As we have again and again pointed out, the Irish question is a social question, the whole age-long fight of the Irish people against their oppressors resolves itself, in the last analysis into a fight for the mastery of the means of life, the sources of production, in Ireland. Who would own and control the land? The people or the invaders; and if the invaders, which set of them – the most recent swarm of land-thieves, or the sons of the thieves of a former generation? These were the bottom questions of Irish politics, and all other questions were valued or deprecated in the proportion to which they contributed to serve the interests of some of the factions who had already taken their stand in this fight around property interests. Without this key to the meaning of events, this clue to unravel the actions of ‘great men’, Irish history is but a welter of unrelated facts, a hopeless chaos of sporadic outbreaks, treacheries, intrigues, massacres, murders, and purposeless warfare.
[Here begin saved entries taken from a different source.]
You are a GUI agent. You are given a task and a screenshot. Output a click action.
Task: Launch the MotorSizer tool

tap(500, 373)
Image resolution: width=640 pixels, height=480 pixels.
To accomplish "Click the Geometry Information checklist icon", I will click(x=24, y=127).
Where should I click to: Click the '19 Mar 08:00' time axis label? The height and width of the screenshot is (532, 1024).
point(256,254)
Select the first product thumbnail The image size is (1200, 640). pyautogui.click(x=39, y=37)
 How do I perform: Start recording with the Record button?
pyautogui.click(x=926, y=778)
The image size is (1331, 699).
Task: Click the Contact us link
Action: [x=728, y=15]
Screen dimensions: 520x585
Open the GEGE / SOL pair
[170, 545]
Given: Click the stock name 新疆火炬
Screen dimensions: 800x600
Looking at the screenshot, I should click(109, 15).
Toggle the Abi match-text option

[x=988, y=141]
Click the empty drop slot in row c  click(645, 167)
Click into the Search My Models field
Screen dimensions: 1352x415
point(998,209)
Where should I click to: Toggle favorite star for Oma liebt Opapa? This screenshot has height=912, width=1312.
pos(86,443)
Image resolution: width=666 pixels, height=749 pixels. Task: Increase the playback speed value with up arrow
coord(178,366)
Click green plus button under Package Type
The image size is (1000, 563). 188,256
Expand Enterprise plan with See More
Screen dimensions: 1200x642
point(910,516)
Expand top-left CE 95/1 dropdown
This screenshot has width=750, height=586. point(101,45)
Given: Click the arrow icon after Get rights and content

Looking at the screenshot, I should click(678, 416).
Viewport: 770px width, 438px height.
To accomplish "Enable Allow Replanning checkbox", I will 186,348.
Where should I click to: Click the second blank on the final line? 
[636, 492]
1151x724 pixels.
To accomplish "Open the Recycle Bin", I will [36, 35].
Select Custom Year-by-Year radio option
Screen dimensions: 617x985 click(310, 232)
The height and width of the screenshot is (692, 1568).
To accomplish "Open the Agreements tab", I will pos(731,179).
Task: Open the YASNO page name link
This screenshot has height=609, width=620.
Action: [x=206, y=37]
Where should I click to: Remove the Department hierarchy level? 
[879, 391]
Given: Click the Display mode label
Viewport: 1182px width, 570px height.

With this key all things become understandable and traceable to their primary origin; without this key the lost opportunities of Ireland seem such as to bring a blush to the cheek of the Irish worker; with this key Irish history is a lamp to his feet in the stormy paths of to-day. Yet plain as this is to us to-day, it is undeniable that for two hundred years at least all Irish political movements ignored this fact, and were conducted by men who did not look below the political surface. These men, to arouse the passions of the people, invoked the memory of social wrongs, such as evictions and famines, but for these wrongs proposed only political remedies, such as changes in taxation or transference of the seat of Government (class rule) from one country to another. Hence they accomplished nothing, because the political remedies proposed were unrelated to the social subjection at the root of the matter. The revolutionists of the past were wiser, the Irish Socialists are wiser to-day. In their movement the North and the South will again clasp hands, again will it be demonstrated, as in ’98, that the pressure of a common exploitation can make enthusiastic rebels out of a Protestant working class, earnest champions of civil and religious liberty out of Catholics, and out of both a united Social democracy.